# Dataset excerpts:
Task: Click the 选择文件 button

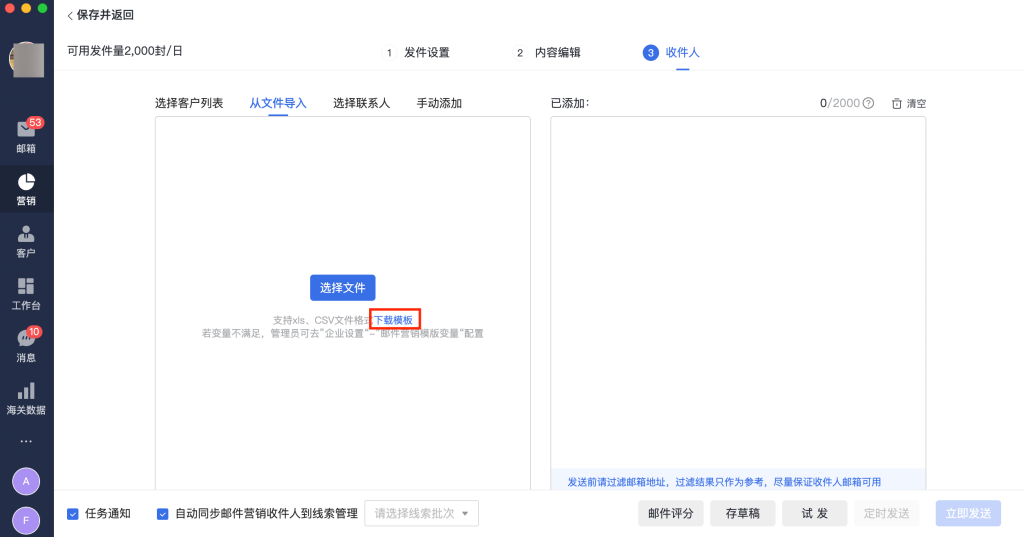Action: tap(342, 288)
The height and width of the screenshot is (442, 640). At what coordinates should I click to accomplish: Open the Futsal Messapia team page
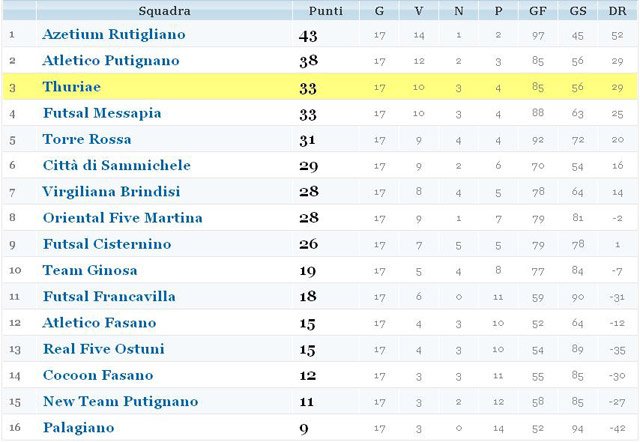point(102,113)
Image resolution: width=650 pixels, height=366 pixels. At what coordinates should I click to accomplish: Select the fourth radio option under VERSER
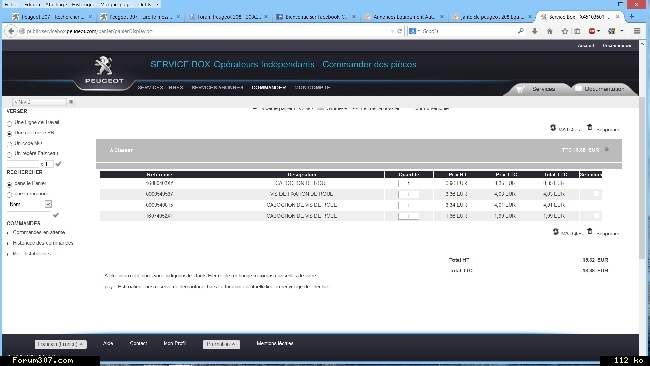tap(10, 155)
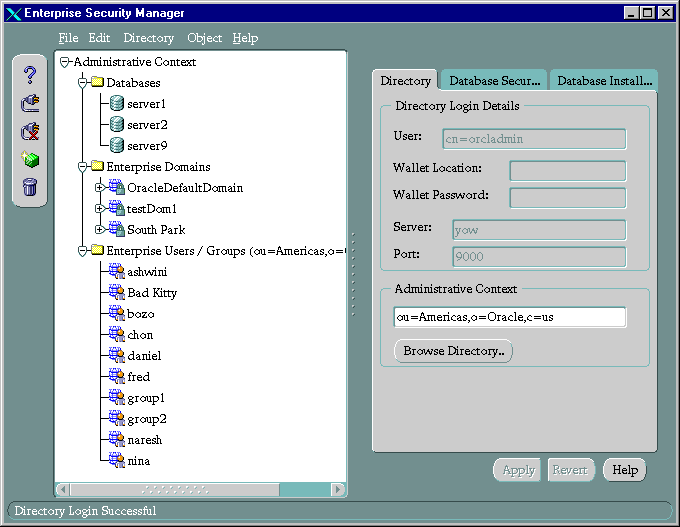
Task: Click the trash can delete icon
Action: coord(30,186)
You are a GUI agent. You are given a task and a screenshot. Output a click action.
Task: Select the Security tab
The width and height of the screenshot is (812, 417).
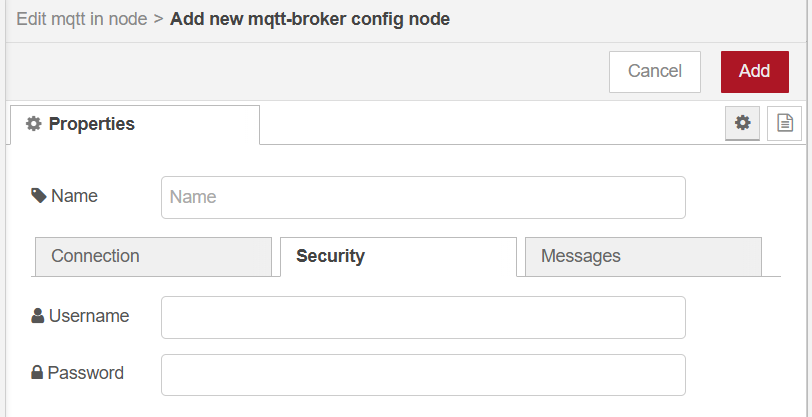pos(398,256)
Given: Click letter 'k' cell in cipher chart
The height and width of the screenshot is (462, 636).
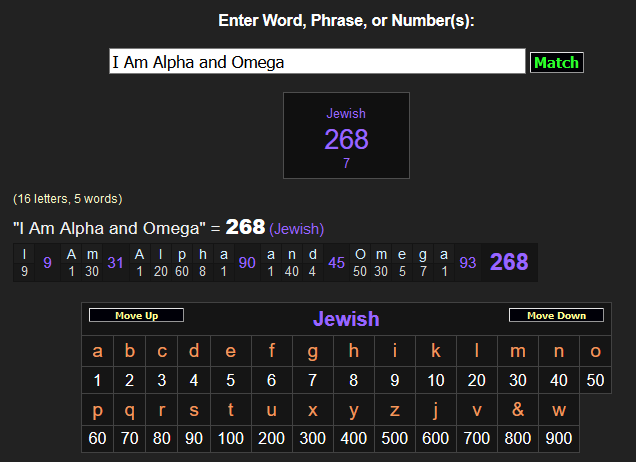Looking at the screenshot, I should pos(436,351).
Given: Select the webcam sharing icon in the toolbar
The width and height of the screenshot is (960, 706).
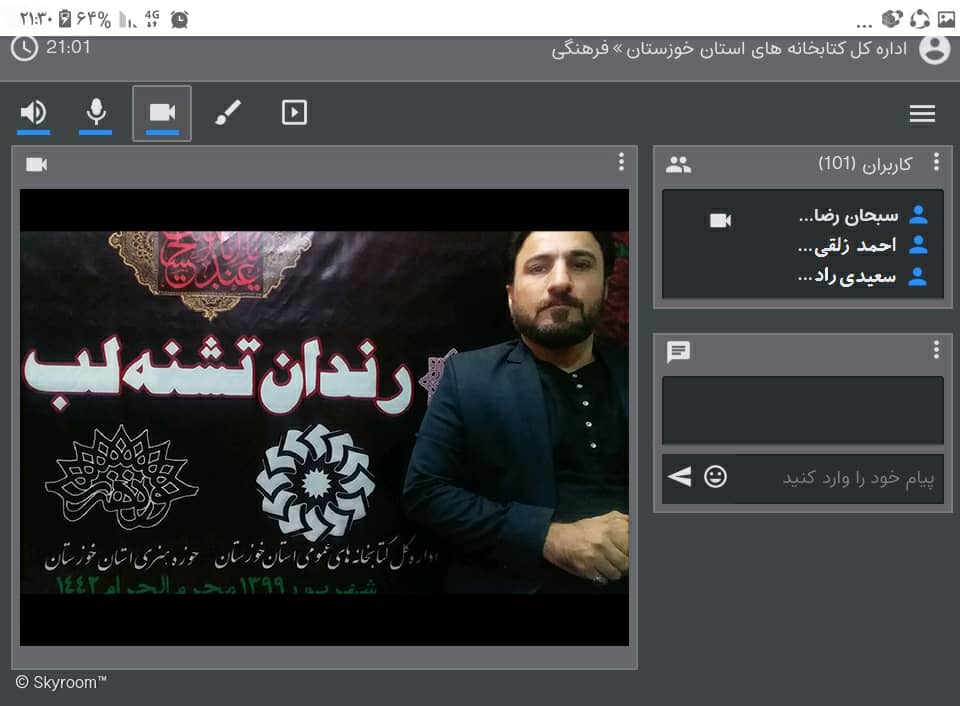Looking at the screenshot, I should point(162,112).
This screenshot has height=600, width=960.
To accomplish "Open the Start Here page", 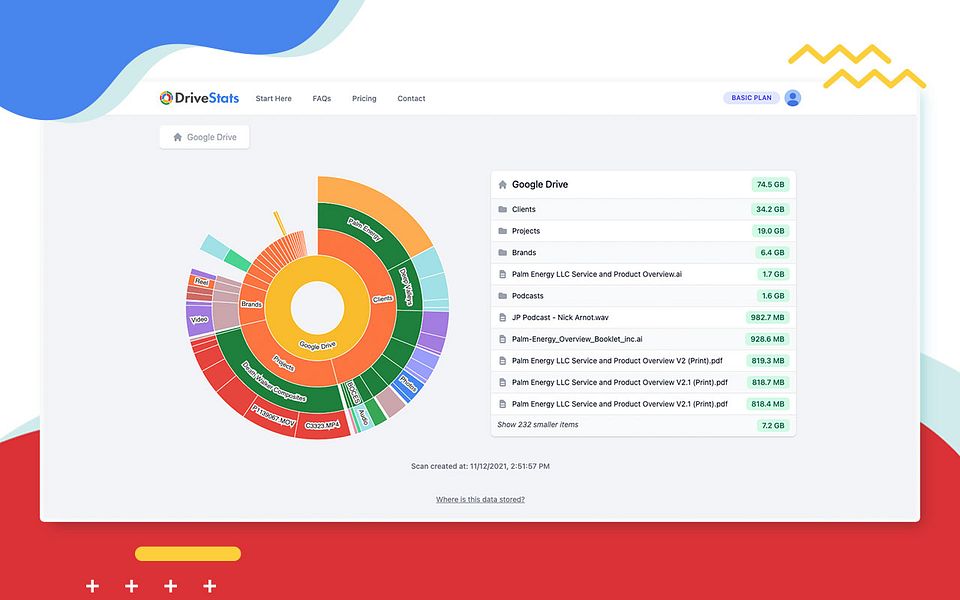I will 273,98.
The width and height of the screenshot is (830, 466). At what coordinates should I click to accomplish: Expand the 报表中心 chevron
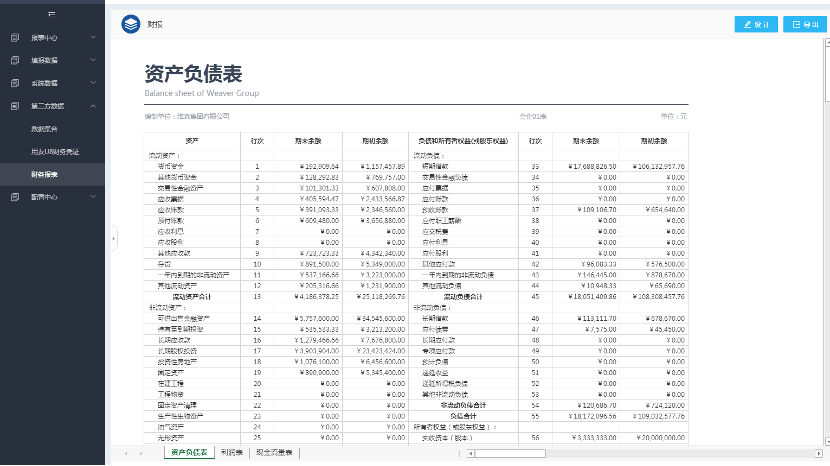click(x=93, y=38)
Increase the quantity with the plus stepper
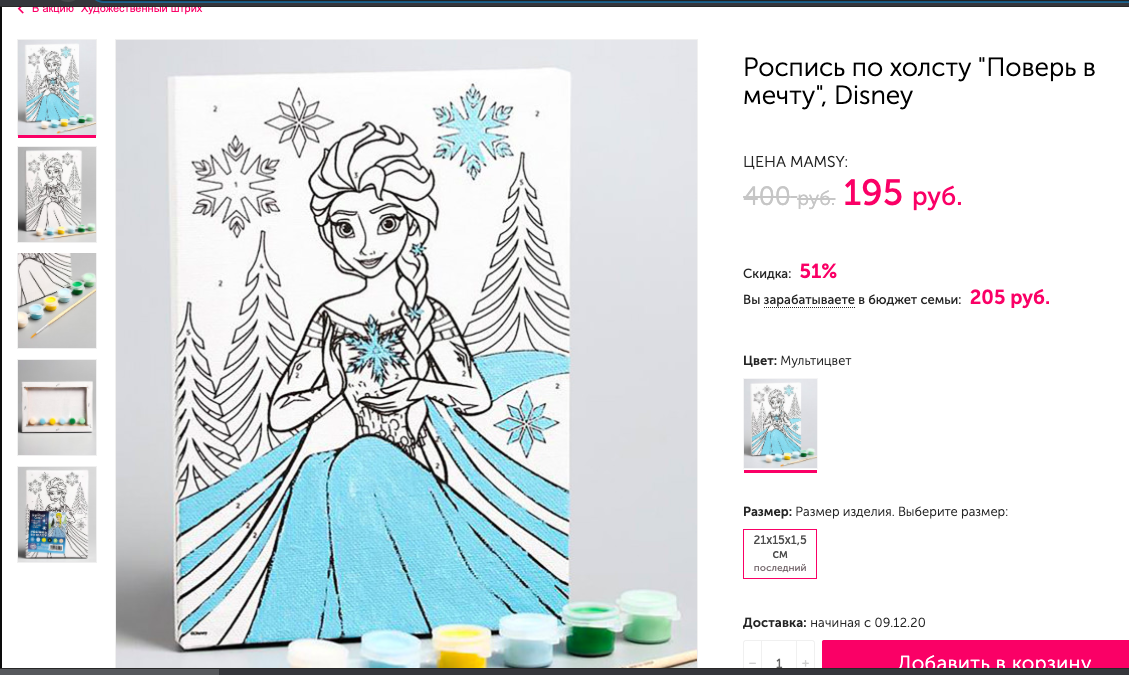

# Exercise aim:
Pictures are to be dropped; the lines from the start of the entries above through the line with "This screenshot has height=600, width=960." are to be given again verbatim.

# Answer area:
Task: Click the 选择文件 button

Action: tap(342, 288)
The height and width of the screenshot is (442, 640). At what coordinates should I click to accomplish: Open the Futsal Messapia team page
point(102,113)
Image resolution: width=650 pixels, height=366 pixels. At what coordinates should I click to accomplish: Select the fourth radio option under VERSER
tap(10, 155)
Task: Click the trash can delete icon
Action: coord(30,186)
You are a GUI agent. You are given a task and a screenshot. Output a click action.
Task: Select the Security tab
The width and height of the screenshot is (812, 417).
pos(398,256)
Given: Click letter 'k' cell in cipher chart
The height and width of the screenshot is (462, 636).
Looking at the screenshot, I should pos(436,351).
Given: Select the webcam sharing icon in the toolbar
The width and height of the screenshot is (960, 706).
Looking at the screenshot, I should point(162,112).
This screenshot has height=600, width=960.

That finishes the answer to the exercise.